WHAT YOU HAVE TO DO – Nothing is needed except the lines below that run from the one with "This screenshot has height=510, width=743." through the one with "You are a GUI", repeated exactly.

INPUT RECORDS section start

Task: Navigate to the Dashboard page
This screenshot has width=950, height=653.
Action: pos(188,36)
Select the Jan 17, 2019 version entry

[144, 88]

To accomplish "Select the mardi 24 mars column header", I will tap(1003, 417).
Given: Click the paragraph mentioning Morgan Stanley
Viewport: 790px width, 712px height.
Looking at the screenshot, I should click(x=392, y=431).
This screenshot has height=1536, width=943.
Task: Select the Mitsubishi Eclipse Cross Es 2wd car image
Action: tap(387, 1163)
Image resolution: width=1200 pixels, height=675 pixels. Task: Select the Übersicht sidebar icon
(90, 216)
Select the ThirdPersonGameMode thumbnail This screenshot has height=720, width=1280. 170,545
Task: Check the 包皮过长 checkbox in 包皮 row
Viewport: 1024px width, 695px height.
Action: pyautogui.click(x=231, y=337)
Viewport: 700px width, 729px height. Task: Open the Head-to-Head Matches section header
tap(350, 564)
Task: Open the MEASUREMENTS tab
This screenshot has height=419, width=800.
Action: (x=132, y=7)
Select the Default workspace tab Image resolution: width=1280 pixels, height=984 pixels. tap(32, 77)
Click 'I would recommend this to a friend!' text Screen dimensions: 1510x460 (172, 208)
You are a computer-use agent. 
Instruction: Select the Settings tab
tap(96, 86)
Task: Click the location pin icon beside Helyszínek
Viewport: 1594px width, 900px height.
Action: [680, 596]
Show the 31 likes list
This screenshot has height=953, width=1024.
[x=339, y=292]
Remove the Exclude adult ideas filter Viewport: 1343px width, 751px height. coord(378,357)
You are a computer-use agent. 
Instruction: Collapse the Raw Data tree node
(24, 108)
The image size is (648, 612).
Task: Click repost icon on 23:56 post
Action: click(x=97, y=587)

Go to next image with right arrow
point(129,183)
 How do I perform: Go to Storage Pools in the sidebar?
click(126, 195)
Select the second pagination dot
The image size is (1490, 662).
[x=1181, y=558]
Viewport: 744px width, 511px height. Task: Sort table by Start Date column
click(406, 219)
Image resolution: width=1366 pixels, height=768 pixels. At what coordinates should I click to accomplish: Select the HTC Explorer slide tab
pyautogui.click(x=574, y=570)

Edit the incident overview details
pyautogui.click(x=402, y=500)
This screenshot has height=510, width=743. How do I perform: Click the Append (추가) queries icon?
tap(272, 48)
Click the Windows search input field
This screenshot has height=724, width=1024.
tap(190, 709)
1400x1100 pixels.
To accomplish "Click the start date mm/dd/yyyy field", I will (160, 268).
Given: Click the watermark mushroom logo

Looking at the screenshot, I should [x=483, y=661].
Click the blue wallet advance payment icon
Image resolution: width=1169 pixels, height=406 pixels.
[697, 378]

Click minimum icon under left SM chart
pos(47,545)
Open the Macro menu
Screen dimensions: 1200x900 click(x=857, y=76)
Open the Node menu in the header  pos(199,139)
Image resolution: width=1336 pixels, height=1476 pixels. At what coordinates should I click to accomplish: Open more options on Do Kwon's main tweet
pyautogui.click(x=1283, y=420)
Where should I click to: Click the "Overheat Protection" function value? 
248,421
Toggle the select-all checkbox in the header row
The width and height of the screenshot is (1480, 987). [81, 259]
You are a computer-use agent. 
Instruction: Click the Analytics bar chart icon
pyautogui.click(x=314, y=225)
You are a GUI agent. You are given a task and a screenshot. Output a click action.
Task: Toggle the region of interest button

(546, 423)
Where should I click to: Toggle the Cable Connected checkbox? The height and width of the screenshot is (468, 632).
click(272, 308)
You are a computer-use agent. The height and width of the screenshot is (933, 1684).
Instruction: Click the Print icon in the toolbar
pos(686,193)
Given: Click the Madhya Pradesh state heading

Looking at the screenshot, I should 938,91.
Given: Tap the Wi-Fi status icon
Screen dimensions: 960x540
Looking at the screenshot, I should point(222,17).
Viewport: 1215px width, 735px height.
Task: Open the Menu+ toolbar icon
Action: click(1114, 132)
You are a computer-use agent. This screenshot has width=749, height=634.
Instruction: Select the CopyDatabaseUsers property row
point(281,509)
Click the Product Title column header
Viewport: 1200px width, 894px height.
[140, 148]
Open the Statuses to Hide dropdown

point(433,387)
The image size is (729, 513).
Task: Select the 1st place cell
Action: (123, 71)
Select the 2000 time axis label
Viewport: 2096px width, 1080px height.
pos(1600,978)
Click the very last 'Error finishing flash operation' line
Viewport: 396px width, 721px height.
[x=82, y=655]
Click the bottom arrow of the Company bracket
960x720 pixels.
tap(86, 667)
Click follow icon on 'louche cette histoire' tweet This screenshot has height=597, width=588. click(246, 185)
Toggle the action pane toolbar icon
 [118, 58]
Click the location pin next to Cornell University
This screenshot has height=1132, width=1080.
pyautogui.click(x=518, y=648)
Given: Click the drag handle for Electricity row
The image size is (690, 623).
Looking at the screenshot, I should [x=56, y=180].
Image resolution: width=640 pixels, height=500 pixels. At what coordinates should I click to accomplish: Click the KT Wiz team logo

INPUT RECORDS section end

SOLVED PROBLEM –
This screenshot has height=510, width=743. How do I perform: Click the Append (추가) queries icon?
tap(272, 48)
Click the Windows search input field
This screenshot has height=724, width=1024.
tap(190, 709)
1400x1100 pixels.
To accomplish "Click the start date mm/dd/yyyy field", I will (160, 268).
Given: Click the watermark mushroom logo

Looking at the screenshot, I should [x=483, y=661].
Click the blue wallet advance payment icon
Image resolution: width=1169 pixels, height=406 pixels.
[697, 378]

Click minimum icon under left SM chart
pos(47,545)
Open the Macro menu
Screen dimensions: 1200x900 click(x=857, y=76)
Open the Node menu in the header  pos(199,139)
Image resolution: width=1336 pixels, height=1476 pixels. At what coordinates should I click to accomplish: Open more options on Do Kwon's main tweet
pyautogui.click(x=1283, y=420)
Where should I click to: Click the "Overheat Protection" function value? 
248,421
Toggle the select-all checkbox in the header row
The width and height of the screenshot is (1480, 987). [81, 259]
You are a computer-use agent. 
Instruction: Click the Analytics bar chart icon
pyautogui.click(x=314, y=225)
You are a GUI agent. You are given a task and a screenshot. Output a click action.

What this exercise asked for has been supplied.